Time-of-flight neutron diffraction methods are widely used to study the structure of liquids and glasses. The scattering nuclei in these experiments suffer nuclear recoil in the course of the neutron scattering process, which gives rise to distortions to both the self and distinct structure factors extracted from the data. These distortions are in general difficult to evaluate quantitatively, especially when the mass of the nucleus is similar to that of the neutron, such as when hydrogen is present in the material being studied.
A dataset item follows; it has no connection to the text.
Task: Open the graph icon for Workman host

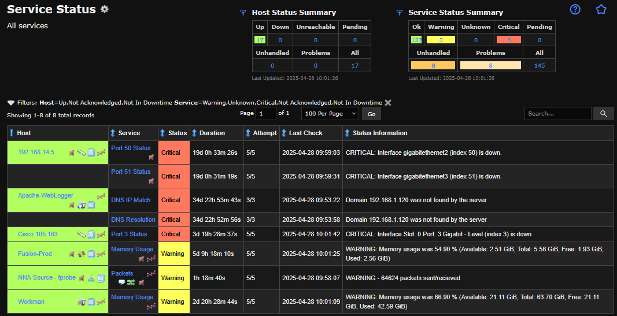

Traditional treatments of this effect generally assume the neutron energy is lower than the excitation energy of an atom, but for time-of-flight diffraction this is never the case, and the experiments typically sample a wide range of energy transfers from sub-meV to tens of eV. In addition, by attempting to produce an analytical correction, such methods invariably make a long list of approximations which can be difficult to justify in particular cases. Here, a model for the scattering kernal is developed based on the well known harmonic oscillator model [A.C. Zemach and R.J. Glauber, Phys. Rev. 101, 118 (1956)]. This is shown to have the correct first and second moments of the scattering kernal for both the self and distinct scattering, and is used to estimate the self and distinct scattering from a diatomic 'dumbell' molecule. The model gives a realistic account of the single atom scattering from light and heavy water over a wide range of incident neutron energies, but is not yet accurate enough to perform quantitative corrections. In lieu of a quantitative approach, a 'top hat' convolution method is developed to perform the subtraction of self scattering from real data, and to allow data from multiple detector banks to be merged into a single structure factor. The harmonic oscillator model is also used to address the question of inelasticity effects on the interference scattering. For the intramolecular correlations at least at low scattering angles up to 40 degrees it is found that the effect of inelasticity is rather small - around 0.6% on the estimated OH bond length for H2O. Although the emphasis here is on time-of-flight diffraction, the model is quite general and can just as easily be applied to the case of fixed wavelength neutron diffraction where it also gives accurate results.